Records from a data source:
--------

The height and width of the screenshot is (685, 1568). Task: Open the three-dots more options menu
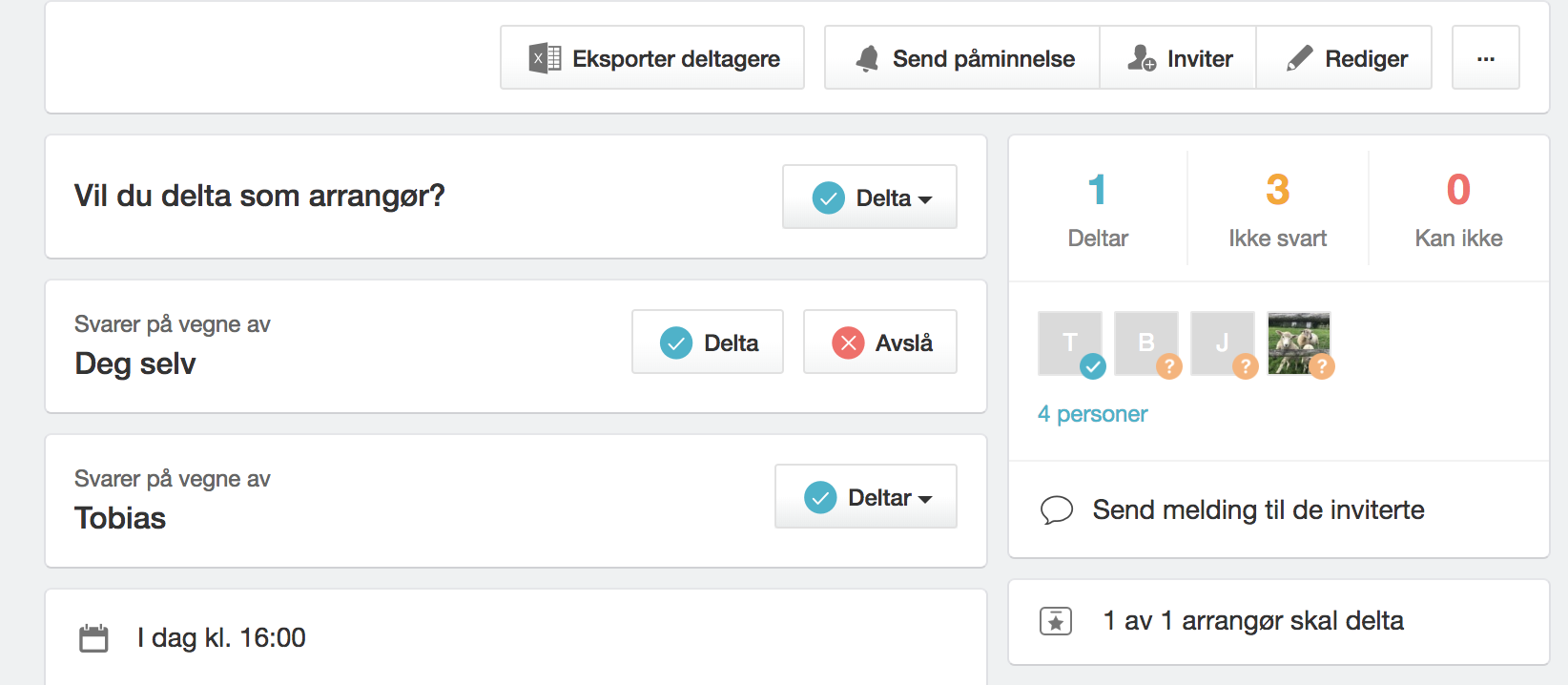(1485, 58)
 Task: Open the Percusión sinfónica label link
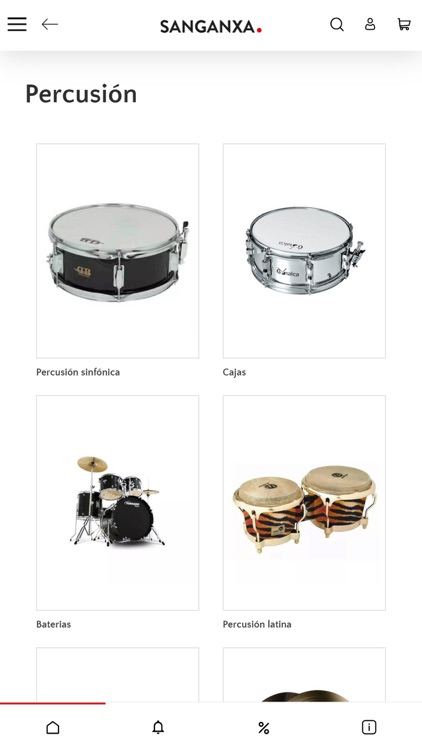tap(78, 372)
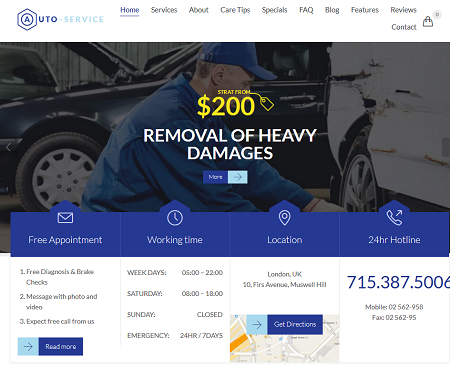Image resolution: width=450 pixels, height=367 pixels.
Task: Click the envelope icon above Free Appointment
Action: tap(65, 218)
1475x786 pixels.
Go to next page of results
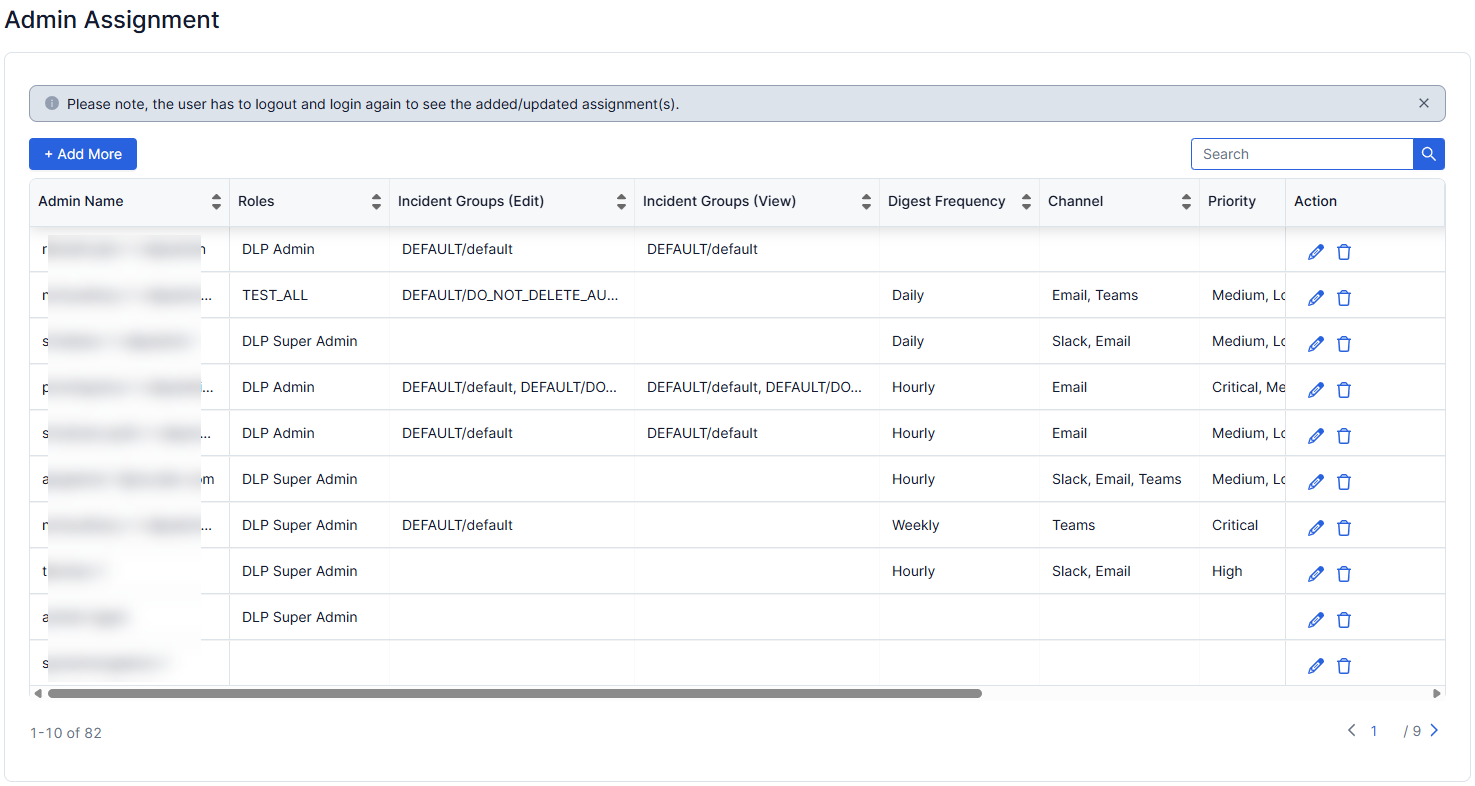click(1434, 731)
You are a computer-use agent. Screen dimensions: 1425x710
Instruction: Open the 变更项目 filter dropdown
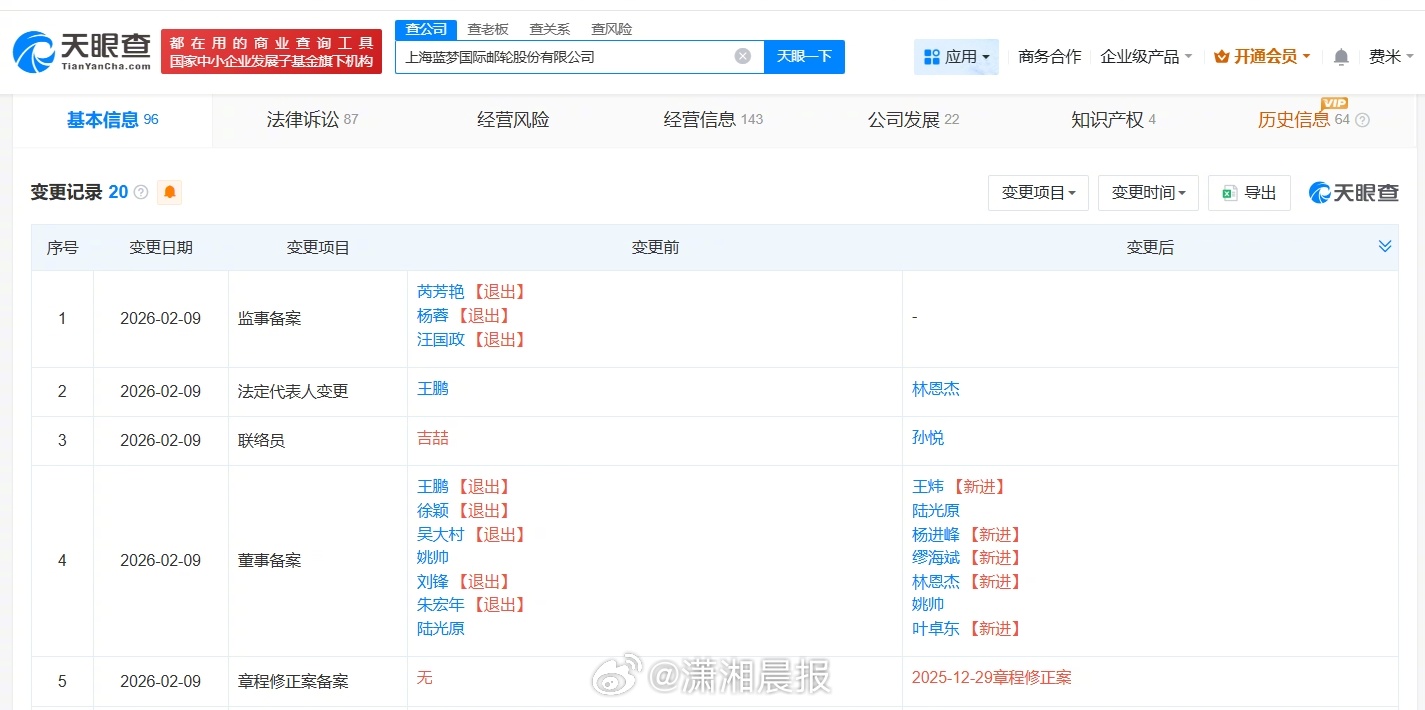tap(1038, 193)
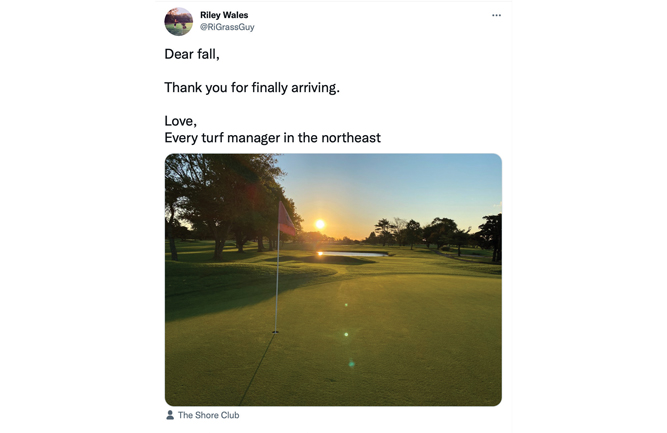The width and height of the screenshot is (667, 433).
Task: Click the green lens flare dot on grass
Action: point(347,334)
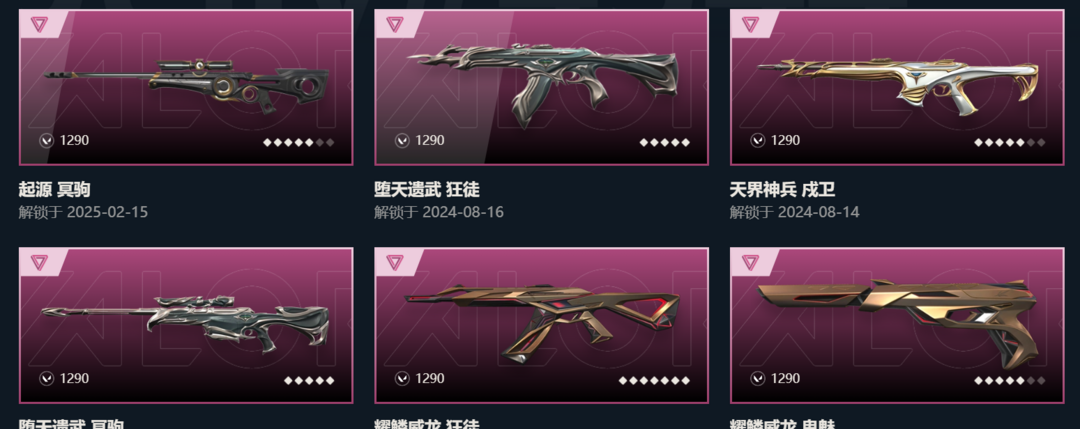Select the bronze and red rifle skin image
Screen dimensions: 1080x429
[x=543, y=323]
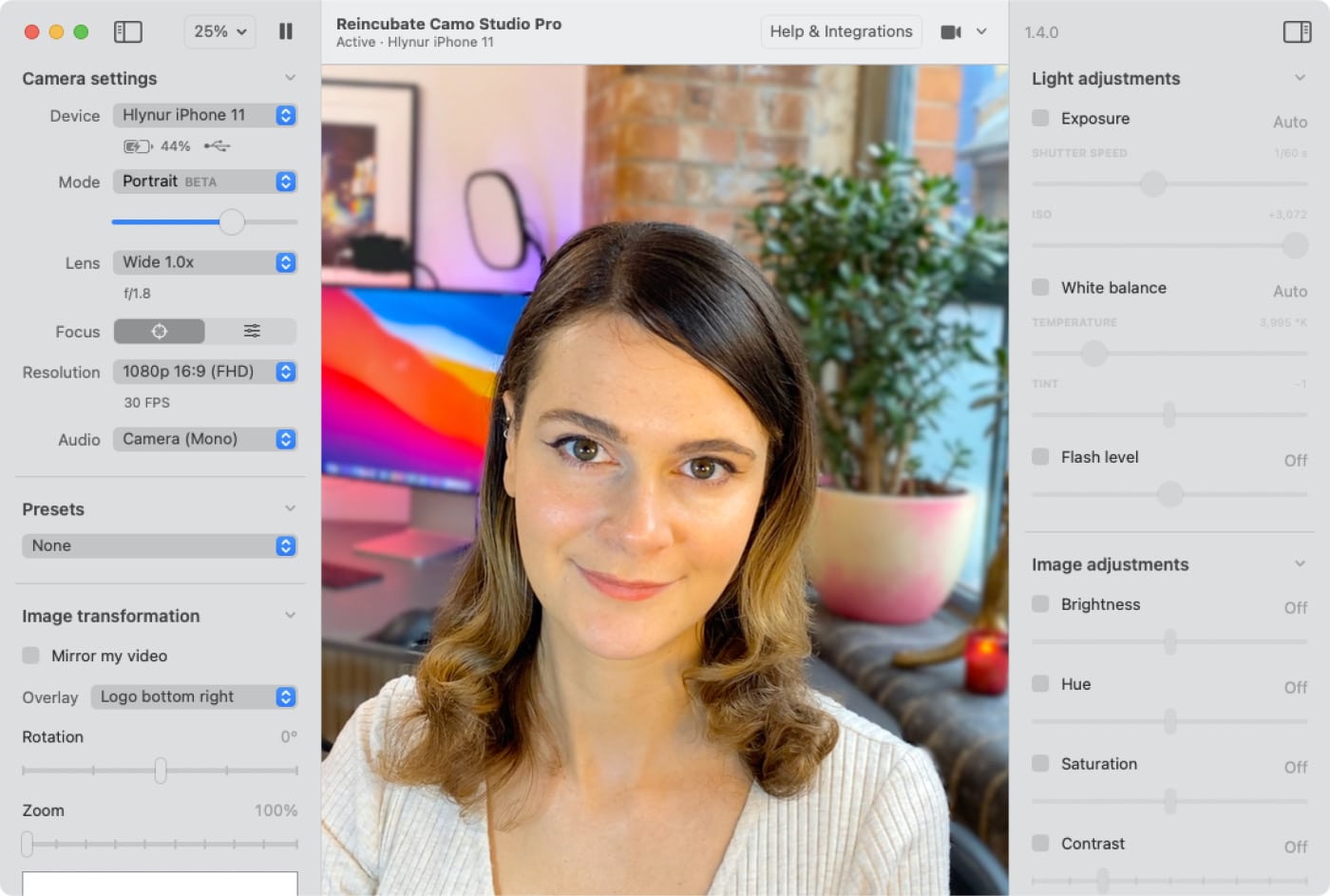
Task: Enable the Brightness checkbox
Action: 1040,604
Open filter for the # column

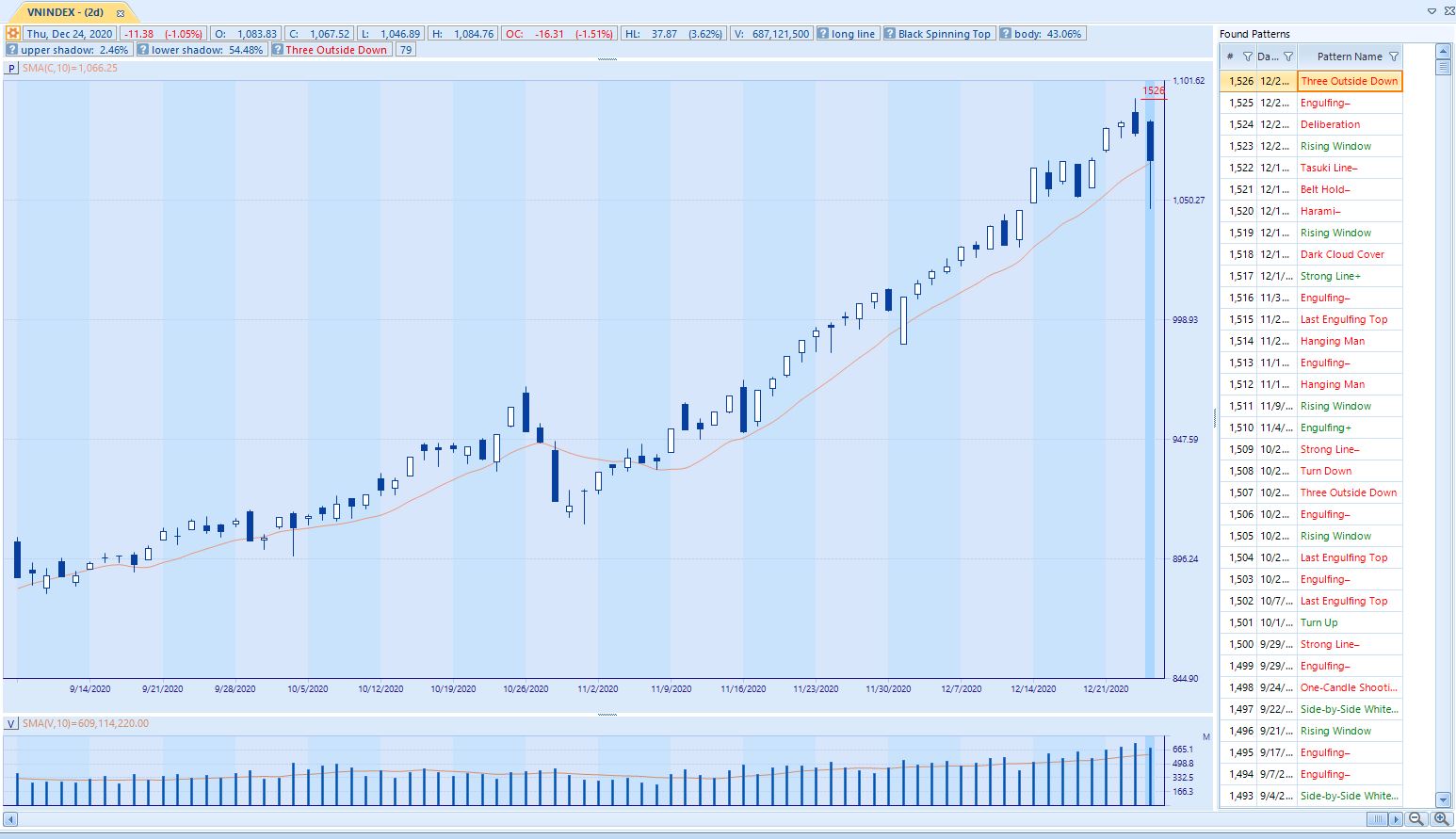(1247, 56)
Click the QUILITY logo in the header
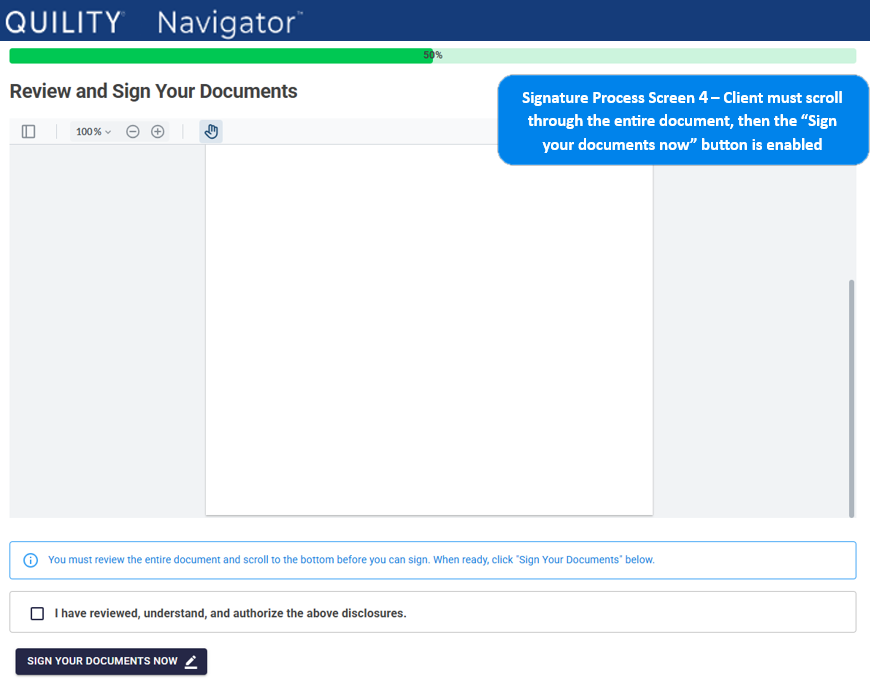The height and width of the screenshot is (682, 870). click(64, 21)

--------

What the task asks: Write out exactly the lines from the one that contains "Open filter for the # column" through the last line of the data above, both included. Leave every picture out.

Answer area:
Open filter for the # column

(1247, 56)
Click the QUILITY logo in the header
The height and width of the screenshot is (682, 870). click(64, 21)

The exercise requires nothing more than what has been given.